We first test whether the emergence of personnel will affect the signal transmission. In this section, the human body is tested for the influence of RSSI readings. We took the handheld spectrum analyzer at position (24,18). Then, we collected the RSSI of AP4 with 100 sampling points; there were then several people between AP4 and our measuring instrument, and we collected the RSSI with 200 sampling points at the same position; following this, people left, and a further 200 sampling points were collected. Figure 11 shows the variation of the received signal strength, according to the human walking. According to Figure 11, we can see that the RSSI curve is relatively stable when no person appears, but when someone appears, the curve appears to fluctuate significantly. The signals are weakened, which makes the curve of the received signal strength dramatically change, and this is marked by arrows.
We use path loss model Equation (14) to generate the RSSI of each AP. Moreover, there is noise from the wall or furniture, so we add Gaussian noise N ( 0 , 5 ) in ξ of the path loss model for simulating the noise. The fingerprint map in the building with 36 reference nodes and a distance of 2 m for each point is shown in Figure 7. In our experiment, a different number of people are standing uniformly between the transmitter and the receiver. We obtain the RSS values for the different distances. According to our model, the attenuation results of a different number of people and the different distances between the transmitter and the handheld spectrum analyzer are shown in Figure 12.
☆ ☆ ☆
■ Required tasks:
(1) In the RSSI measurement text, at what position was the handheld spectrum analyzer placed?
(2) Please pick up the RSSI measurement text after its last sentence and continue it.

■ Data:
☆ ☆ ☆
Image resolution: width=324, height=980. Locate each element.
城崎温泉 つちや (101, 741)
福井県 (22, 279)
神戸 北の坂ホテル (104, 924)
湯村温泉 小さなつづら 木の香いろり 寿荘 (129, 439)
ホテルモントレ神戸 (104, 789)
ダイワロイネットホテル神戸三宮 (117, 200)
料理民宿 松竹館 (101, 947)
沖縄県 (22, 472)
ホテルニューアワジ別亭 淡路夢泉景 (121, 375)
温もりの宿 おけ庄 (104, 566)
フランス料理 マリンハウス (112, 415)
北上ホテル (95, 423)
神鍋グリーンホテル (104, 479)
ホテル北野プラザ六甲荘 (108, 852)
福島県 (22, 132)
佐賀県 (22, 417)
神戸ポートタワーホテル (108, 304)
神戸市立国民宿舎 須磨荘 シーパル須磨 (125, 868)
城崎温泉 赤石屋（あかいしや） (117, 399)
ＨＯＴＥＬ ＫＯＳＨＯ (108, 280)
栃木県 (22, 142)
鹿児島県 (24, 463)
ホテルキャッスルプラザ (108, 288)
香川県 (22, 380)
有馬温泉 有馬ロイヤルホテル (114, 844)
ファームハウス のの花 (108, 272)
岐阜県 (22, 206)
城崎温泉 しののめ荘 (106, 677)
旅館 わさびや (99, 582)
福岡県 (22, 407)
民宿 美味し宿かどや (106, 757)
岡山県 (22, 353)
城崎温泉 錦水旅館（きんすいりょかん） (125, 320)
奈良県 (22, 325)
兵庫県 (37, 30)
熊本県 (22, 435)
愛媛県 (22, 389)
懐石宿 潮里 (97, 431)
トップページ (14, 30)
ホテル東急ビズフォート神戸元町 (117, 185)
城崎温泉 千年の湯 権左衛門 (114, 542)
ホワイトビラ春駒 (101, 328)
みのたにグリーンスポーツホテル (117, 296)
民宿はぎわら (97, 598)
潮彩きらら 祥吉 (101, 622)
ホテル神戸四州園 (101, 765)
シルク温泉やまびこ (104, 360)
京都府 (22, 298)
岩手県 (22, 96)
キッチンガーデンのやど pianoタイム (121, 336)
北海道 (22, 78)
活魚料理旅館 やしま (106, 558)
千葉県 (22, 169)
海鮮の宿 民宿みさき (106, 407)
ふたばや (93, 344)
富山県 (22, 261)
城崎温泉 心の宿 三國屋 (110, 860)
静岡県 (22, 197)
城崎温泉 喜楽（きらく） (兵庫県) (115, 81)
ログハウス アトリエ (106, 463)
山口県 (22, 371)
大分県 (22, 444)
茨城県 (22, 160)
☆ ☆ ☆
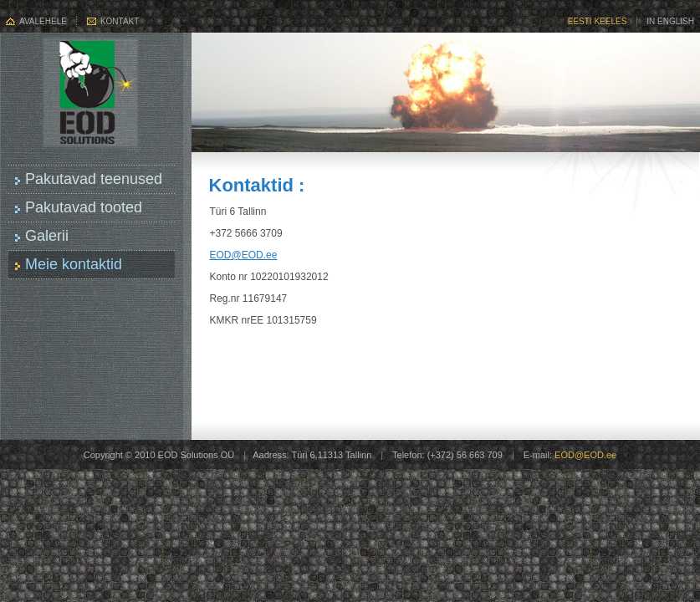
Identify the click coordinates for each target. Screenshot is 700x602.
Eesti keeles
☆ ☆ ☆
■ Results:
(1) At position (24,18).

(2)
Figure 12, with x as the number of people who block the signal transmission and y as the distance between the signal transmitter node and the receiver node, implied the relationship between the signal attenuation and attenuation factors such as the distance from the transmitter node to the receiver node and the number of people according to our model. Besides, the red grid line represents the theoretical value; while the other represents the actual measured value. The attenuation model for the presence of a different number of people is derived, based on the logarithmic curve shown in Figure 12, which suggests that the theoretical value of our model approximates the experimental measurement.
Figure 13 illustrates a comparison between our proposed model, the Log-Distance path loss model, and the practical measured values. It is worth noting that all points are measured on the condition that the number of people is two. According to Figure 13, we can learn that the curve of our model is more approximate to the measured values than that of the Log-Distance path loss model without considering humans.
In the experiment, we find that when the number of people reaches a certain level, the change in the signal attenuation caused by personnel factors is no longer obvious. Figure 14 shows the difference in signal attenuation for each additional person at a distance of five meters (the initial number is one person). As the number increases, the difference in signal attenuation gradually decreases. Therefore, the influence of the number of humans will no longer change significantly when it is bigger than 13, and the difference will be infinitely close to zero.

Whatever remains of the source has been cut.